MPPA Bylaw Amendments
The Board of Directors of the Minnesota Pork Producers Association and the Board of Directors of the Minnesota Pork Board have each approved proposed amendments to the bylaws of their respective organizations that will be considered by the members of each organization at its annual meeting on February 20, 2023. The primary purpose of the proposed amendments is to combine the two separate boards of directors into one consolidated board that will oversee the management of the two organizations. The boards believe that these changes will improve the efficiency and reduce administrative and overhead expenses while continuing to maintain the two organizations as separate entities.
Enclosed herewith is a copy of the Amended and Restated Bylaws of the Minnesota Pork Producers Association that will be considered at the annual meeting of the MPPA on February 20, 2023. Under Article XI of the existing Bylaws, these proposed amendments must be approved by a majority vote of the members at the annual meeting.
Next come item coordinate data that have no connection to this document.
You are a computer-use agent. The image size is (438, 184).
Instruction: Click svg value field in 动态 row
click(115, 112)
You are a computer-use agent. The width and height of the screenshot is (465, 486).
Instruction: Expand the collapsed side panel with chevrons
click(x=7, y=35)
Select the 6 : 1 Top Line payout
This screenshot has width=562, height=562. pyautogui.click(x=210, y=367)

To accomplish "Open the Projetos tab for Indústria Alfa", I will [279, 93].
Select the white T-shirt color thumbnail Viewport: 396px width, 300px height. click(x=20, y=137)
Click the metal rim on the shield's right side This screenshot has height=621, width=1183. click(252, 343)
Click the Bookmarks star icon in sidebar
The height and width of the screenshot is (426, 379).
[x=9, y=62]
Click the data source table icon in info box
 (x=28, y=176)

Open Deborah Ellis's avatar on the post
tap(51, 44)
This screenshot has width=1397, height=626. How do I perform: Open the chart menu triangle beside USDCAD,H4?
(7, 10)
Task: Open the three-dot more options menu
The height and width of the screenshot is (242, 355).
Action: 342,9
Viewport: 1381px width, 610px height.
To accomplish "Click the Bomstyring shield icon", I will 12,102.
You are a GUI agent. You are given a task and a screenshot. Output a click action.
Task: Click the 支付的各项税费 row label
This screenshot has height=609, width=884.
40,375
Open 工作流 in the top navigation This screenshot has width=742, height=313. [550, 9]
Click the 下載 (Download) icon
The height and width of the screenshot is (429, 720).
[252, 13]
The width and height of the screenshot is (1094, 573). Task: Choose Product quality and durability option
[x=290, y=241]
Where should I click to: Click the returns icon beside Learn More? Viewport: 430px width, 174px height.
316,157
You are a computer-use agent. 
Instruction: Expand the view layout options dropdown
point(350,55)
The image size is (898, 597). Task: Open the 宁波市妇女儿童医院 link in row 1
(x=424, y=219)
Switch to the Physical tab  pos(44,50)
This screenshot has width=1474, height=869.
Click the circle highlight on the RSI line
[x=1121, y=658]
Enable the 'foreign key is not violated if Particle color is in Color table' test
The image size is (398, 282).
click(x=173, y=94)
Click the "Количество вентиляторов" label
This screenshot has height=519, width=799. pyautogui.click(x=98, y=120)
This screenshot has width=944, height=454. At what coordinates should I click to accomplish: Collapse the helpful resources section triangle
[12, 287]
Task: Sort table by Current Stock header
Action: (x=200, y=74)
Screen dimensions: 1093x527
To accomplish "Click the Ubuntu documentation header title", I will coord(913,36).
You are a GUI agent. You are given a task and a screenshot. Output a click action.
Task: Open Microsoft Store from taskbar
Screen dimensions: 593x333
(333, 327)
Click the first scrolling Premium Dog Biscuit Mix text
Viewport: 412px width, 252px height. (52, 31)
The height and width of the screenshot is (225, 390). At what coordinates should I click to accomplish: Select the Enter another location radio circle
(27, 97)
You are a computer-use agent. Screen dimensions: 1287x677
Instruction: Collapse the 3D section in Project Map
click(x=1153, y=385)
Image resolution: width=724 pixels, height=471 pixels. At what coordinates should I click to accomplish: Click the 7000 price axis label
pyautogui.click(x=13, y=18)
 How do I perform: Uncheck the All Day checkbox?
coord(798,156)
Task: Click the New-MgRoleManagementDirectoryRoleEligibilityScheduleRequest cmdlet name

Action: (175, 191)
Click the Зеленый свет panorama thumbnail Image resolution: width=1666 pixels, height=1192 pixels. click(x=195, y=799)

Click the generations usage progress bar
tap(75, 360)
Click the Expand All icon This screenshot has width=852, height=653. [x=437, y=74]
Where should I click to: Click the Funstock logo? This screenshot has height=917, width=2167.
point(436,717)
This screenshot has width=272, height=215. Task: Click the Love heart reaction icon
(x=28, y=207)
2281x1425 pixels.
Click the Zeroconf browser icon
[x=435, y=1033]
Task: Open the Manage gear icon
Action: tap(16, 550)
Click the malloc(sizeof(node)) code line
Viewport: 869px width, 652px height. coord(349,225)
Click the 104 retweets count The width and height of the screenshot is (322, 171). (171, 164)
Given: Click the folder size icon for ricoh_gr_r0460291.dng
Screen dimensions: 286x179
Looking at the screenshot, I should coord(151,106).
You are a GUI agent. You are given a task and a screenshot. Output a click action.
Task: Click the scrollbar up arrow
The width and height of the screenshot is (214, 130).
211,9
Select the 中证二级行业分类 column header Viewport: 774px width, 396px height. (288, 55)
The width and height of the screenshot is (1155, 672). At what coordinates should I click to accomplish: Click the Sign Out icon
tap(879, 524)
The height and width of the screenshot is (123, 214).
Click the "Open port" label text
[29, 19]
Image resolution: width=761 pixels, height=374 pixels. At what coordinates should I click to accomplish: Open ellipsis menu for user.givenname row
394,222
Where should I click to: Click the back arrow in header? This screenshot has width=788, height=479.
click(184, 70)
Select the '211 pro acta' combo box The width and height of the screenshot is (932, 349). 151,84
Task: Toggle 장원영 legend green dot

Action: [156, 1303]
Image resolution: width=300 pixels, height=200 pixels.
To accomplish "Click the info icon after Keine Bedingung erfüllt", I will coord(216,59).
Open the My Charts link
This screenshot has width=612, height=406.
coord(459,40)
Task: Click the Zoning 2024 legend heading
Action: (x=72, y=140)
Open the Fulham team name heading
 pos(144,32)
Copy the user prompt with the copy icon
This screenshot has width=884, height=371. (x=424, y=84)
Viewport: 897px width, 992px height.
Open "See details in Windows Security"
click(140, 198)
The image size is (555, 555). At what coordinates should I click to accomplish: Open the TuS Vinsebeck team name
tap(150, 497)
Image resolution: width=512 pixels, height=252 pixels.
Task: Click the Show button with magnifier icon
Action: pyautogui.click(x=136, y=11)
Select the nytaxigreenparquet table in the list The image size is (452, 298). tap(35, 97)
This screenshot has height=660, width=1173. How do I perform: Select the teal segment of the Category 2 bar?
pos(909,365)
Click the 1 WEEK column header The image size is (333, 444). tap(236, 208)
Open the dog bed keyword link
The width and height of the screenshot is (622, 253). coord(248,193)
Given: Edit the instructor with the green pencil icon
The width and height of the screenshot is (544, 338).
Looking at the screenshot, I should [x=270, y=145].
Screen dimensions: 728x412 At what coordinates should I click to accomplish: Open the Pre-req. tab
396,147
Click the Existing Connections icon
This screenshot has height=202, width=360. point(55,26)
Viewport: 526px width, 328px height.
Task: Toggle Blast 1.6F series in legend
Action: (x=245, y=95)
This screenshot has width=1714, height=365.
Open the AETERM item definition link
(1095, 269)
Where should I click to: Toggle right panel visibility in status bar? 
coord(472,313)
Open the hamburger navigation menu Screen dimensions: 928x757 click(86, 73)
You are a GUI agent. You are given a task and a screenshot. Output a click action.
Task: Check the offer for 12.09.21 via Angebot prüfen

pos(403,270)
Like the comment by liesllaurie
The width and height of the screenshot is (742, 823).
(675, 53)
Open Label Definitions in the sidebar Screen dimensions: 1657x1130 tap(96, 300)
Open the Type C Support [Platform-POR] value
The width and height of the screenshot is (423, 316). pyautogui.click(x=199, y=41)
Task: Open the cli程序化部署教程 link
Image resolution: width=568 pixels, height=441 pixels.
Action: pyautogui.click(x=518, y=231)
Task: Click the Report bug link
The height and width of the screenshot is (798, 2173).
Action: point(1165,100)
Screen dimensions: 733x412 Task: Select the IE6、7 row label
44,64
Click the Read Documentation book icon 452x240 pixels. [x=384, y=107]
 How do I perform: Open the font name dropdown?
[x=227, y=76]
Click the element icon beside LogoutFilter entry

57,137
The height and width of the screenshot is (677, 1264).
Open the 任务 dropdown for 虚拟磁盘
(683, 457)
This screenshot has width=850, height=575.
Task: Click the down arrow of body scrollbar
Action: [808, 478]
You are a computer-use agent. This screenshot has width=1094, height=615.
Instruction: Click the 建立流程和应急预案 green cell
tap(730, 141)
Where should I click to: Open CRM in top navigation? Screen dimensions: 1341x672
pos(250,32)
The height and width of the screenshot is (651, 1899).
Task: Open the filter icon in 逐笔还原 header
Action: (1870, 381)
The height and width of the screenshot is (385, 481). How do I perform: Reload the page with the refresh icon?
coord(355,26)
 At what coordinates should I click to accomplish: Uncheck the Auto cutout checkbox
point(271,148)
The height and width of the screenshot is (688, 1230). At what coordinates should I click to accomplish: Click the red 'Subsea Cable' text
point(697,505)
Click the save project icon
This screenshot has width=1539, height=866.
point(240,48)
In addition, I anticipate that any approval by one organization will also be conditioned on approval of proposed amendments by the members of the other organization. This letter is intended to provide you with the required notice of the proposed amendments as required under Article XI of the existing Bylaws.
The following is a summary of the substantive amendments that are proposed to the bylaws. Please note that this summary does not describe every proposed amendment and that other minor amendments are also included in the Amended and Restated Bylaws enclosed herewith. If you desire to review a comparison that shows all of the proposed amendments, please let me know and I can forward the comparison of the existing bylaws and the proposed Amended and Restated Bylaws to you.
- Article II, Section 1 (Regular Members) – The board recommends changes to this section to clarify the existing language to ratify our existing membership practices related to voting shares for producer-members and recognition of partner-members who work in allied industries.
- Article III, Section 3 (Notice of Meetings) – The board recommends changes to notice requirements for meetings of the members to include a description in the notice of the business to be considered at the meeting.
- Article III, Section 5 (Resolutions) – The board recommends changes to clarify voting requirements related to adoption of resolutions. In summary, resolutions must generally be submitted in writing at least 30 days before the annual meeting and may be approved upon a majority vote of the members. Nonetheless, the members may consider a resolution that was not presented in writing in advance of the meeting by a 2/3 vote of the members, but if any such resolution is considered, it will require approval of at least 3/4 of the members present and voting for adoption.
- Article IV (Board of Directors) – These provisions vest management authority in a Consolidated Board of Directors consisting of 12 directors to be elected by the members of MPPA. Directors will serve 3-year terms that will be staggered and will be elected at the annual meeting of the MPPA. The proposed amendments would also eliminate the existing requirement that no more than 2 directors may reside in the same county.
Please feel free to contact me with any questions regarding the proposed amendments.
Thank you for your attention concerning this matter.